ANS em festa,convênios em crise.

Marcelo Moreira

01 Fevereiro 2010 | 19h12

JOSUÉ RIOS – JORNAL DA TARDE

Interrompo hoje a série sobre viagens para comentar a comemoração que a Agência Nacional de Saúde Suplementar (ANS) está promovendo pelos seus 10 anos de existência. No afã comemorativo, a ANS começa informando que até a sua criação, em 2000, o setor de saúde privada “se desenvolveu por mais de 40 anos sem qualquer tipo de interferência do Estado”.

Não procede a afirmação. Antes da agência havia o Código de Defesa do Consumidor (CDC), base na qual os Procons de todo o Brasil poderiam enquadrar os planos de saúde.

Foi com base no CDC que a Justiça proferiu (e continua proferindo) uma enxurrada de condenações às empresas do ramo, sem a contar a atuação do Ministério Público em relação aos planos de saúde, também antes da ANS.

E havia ainda o Conselho Nacional de Saúde Suplementar (Consu) do Ministério da Saúde que editava normas enquadrando os convênios. O mundo, portanto, já existia antes da ANS.

Em seguida, a agência afirma que hoje os consumidores têm “mais direitos e segurança.” É verdade, mas só no papel, e não pelo empenho do órgão. Por exemplo, onde foi parar o projeto para a adaptação dos contratos antigos à nova lei de planos de saúde?

A própria ANS foi a iniciadora (tardiamente) e “coveira” de tal projeto, que desapareceu do mapa, sem explicações, deixando os milhões de consumidores (a maioria à época) sem os benefícios da nova lei, porque os seus contratos não foram adaptados.

Mais: a ANS nunca teve nenhum projeto para a avaliação séria da qualidade dos planos de saúde. E quem tiver dúvida disso é só ler o teor das reclamações publicadas pelo JT bem como o drama dos casos que abarrotam a Justiça.

A agência nunca fez nada quanto às famosas auditorias médicas que as empresas impõem aos conveniados, só para negar ou retardar o atendimento nos casos de vida ou morte.

Assim como a ANS lava as mãos quanto à demora na marcação de exames e consultas, agendados como se fossem um favor após longa espera por quem sofre para pagar o plano.

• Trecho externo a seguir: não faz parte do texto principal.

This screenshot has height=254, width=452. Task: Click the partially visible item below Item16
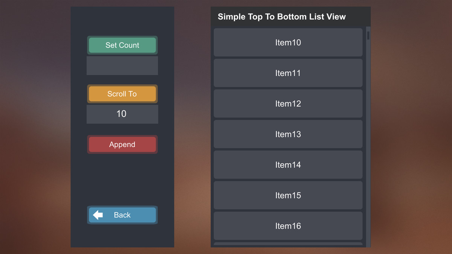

Sem contar que a agência, agora em festa, nada diz sobre o descredenciamento em massa de hospitais, laboratórios e médicos, fato prejudica imensamente a qualidade dos serviços de saúde.

E a ANS também comemora a portabilidade das carências, que praticamente ninguém consegue fazer, e que não se aplica aos contratos antigos e nem aos planos coletivos. Na verdade, a portabilidade que funciona, na prática, é aquela que já vinha sendo oferecida pelas empresas. A portabilidade dos iluminados da agência tende a virar letra morta.

No euforia comemorativa, a ANS também diz que criou “condições saudáveis de concorrência. Não concordo. A menos que, para o órgão, “saudável” seja a concorrência que bane as empresas pequenas e médias do mercado, garantindo apenas a sobrevivência das grandes (com custo maior para o consumidor).

Mais de mil empresas menores desapareceram nos últimos anos, até mesmo pelo alto custo criado pela agência quanto ao arsenal de taxas que arranca dos convênios, além do inferno burocrático impingido a eles – sem falar que as intervenções “curativas” feitas nos planos em dificuldade econômica mais tem levado o paciente a óbito do que à recuperação (basta lembrar o recente e famoso caso da Avimed).

A ANS ainda se vangloria por elaborar o rol de procedimentos que as operadores devem cobrir. Mas muitas vezes o consumidor precisa recorrer à Justiça para garantia a saúde que tal lista de procedimentos não garante. Não existe um projeto claro e convincente para o sistema de saúde privada hoje em crise. Repensar a questão da saúde globalmente é dívida antiga dos omissos governos.